Page:
┌──

Defendants' lawsuit, filed in Macomb County Circuit Court and ultimately dismissed for lack of standing, Four Township Citizens' Coalition v. Rondigo, LLC, No. 275471, 2008 WL 2357667 (Mich. Ct. App. June 10, 2008), does not fall within the sham exception to the Noerr-Pennington doctrine because Plaintiffs have failed to allege facts or present argumentation suggesting the suit was objectively baseless, a prerequisite for applying the sham exception. Prof. Real Estate Investors, Inc. v. Columbia Pictures Industries, Inc., 508 U.S. 49, 60-61 (1993). Plaintiffs' complaint and subsequent briefs are rife with references to "knowing" conduct on the part of Defendants, but without providing any evidence in support of these conclusory statements. (See, e.g., Pls.' Supp. Reply Brief 4.) Furthermore, it appears that Plaintiffs have misconstrued where the burden of proof lies. In arguing that Defendants filed a baseless lawsuit, Plaintiffs assert that "[t]here is no evidence in the record that the actions of the [Defendants] were undertaken to accomplish the goal of improving and maintaining the quality of the environment where they own homes." (Id. at 4-5.) However, the burden of proof lies with Plaintiffs: they bear the burden of showing that Defendants' activities fall within the sham exception. Huron Valley Hosp., Inc. v. City of Pontiac, 650 F. Supp. 1325, 1341 (E.D. Mich. 1986) ("The first amendment interests concerned and the case law discussed earlier support placing the evidentiary burden on the . . . plaintiff to prove that the action of the defendant comes within the sham exception to Noerr-Pennington in this kind of case.") (quoting Westmac, Inc. v. Smith, 797 F.2d 313, 318 (6th Cir.1986)). Having failed to offer evidence suggesting Defendants' suit was either objectively baseless or an abuse of process, dismissal is appropriate.

└──

Continue the court's discussion of the Noerr-Pennington sham exception from its final sentence.

Extracted records:
┌──

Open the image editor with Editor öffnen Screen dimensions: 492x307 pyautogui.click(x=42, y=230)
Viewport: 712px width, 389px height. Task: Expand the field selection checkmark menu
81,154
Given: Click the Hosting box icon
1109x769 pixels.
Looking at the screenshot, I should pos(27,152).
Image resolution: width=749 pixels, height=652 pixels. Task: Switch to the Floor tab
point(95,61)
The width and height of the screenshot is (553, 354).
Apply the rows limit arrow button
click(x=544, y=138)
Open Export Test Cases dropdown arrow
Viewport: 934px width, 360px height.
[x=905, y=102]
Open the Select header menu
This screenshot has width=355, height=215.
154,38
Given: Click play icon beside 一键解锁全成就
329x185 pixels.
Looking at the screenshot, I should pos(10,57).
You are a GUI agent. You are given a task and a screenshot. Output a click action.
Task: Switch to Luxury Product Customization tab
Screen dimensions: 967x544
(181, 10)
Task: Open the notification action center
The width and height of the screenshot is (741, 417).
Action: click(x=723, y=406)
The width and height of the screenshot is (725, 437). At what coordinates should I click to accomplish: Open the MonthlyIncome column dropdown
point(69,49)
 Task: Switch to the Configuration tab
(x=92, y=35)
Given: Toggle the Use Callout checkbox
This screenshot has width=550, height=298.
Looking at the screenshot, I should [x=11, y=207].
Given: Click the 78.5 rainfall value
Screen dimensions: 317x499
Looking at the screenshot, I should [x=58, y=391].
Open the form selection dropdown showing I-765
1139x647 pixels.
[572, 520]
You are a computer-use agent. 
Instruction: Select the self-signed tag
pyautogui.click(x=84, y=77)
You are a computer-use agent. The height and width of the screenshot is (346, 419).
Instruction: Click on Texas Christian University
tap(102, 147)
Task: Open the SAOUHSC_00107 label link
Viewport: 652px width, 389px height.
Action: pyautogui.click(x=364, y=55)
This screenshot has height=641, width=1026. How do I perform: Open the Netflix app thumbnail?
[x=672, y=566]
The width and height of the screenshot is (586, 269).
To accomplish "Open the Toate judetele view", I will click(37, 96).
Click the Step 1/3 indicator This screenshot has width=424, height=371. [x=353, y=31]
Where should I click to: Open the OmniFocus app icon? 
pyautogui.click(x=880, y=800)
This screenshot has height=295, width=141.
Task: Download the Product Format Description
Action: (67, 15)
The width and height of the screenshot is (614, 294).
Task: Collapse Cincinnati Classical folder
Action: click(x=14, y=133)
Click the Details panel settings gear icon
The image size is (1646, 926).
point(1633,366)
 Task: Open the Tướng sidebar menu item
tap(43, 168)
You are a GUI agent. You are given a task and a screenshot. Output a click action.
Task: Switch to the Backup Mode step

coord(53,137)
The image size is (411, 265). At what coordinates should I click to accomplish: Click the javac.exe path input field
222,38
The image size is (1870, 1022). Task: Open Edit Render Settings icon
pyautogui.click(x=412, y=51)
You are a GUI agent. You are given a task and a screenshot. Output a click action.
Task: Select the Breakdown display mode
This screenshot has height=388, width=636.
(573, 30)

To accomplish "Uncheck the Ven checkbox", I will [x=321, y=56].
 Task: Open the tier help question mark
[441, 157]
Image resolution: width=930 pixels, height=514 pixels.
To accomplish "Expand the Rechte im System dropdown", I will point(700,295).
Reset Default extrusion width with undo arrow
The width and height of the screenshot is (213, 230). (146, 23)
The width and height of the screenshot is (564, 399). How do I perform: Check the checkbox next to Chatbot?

└──

Response to the exercise:
Regarding Defendants' other efforts at stopping Plaintiffs' on-site composting operation, the Court is aided by analysis from an analogous case, Eaton v. Newport Bd. of Educ., 975 F.2d 292 (6th Cir. 1992). Eaton involved the firing of a school principal after the principal made an offensive remark to a co-worker. 975 F.2d at 293. The principal's firing was at least partially the product of lobbying by the Kentucky Education Association ("KEA"), a group that directed its attention toward the local school board with the aim of unseating the principal. Id. at 294-295. The principal sued under § 1983 and won a jury verdict based on the KEA's conduct, but that verdict was reversed by the Sixth Circuit because the KEA's lobbying was unequivocally "protected by the [F]irst [A]mendment." Id. at 296.
Eaton is important to the Court's analysis here because both Eaton and this case involve a group of individuals lobbying public officials to act in a specific way. As in Eaton, the conduct alleged by Plaintiffs constitutes legitimate and protected First Amendment petitioning. A review of letters sent by Defendants to public officials does not reveal baselessness or improriety. The letters instead show concerned individuals lobbying public officials to act, and doing so in good faith. Further, Defendants' subjective motivations are not relevant. See id. at 298 ("Under the Noerr-Pennington doctrine, liability may not be assessed under § 1983 or the antitrust laws except in very limited circumstances, for actions taken when petitioning authorities to take official action, regardless of the motives of the petitioners, even where the petitioning activity has the intent or effect of depriving another of property interests.") (citation omitted) (emphasis added). No evidence adduced by Plaintiffs suggests that Defendants lobbied against Plaintiffs' farm merely as a form of harassment. It thus appears that Defendants engaged in protected First Amendment conduct when they drew officials' attention to Plaintiffs' farm. Having failed to demonstrate that the sham exception to the Noerr-Pennington doctrine applies, Plaintiffs' claims fail.
3. Dismissal of Plaintiffs' § 1985(3) and § 1986 claims is appropriate.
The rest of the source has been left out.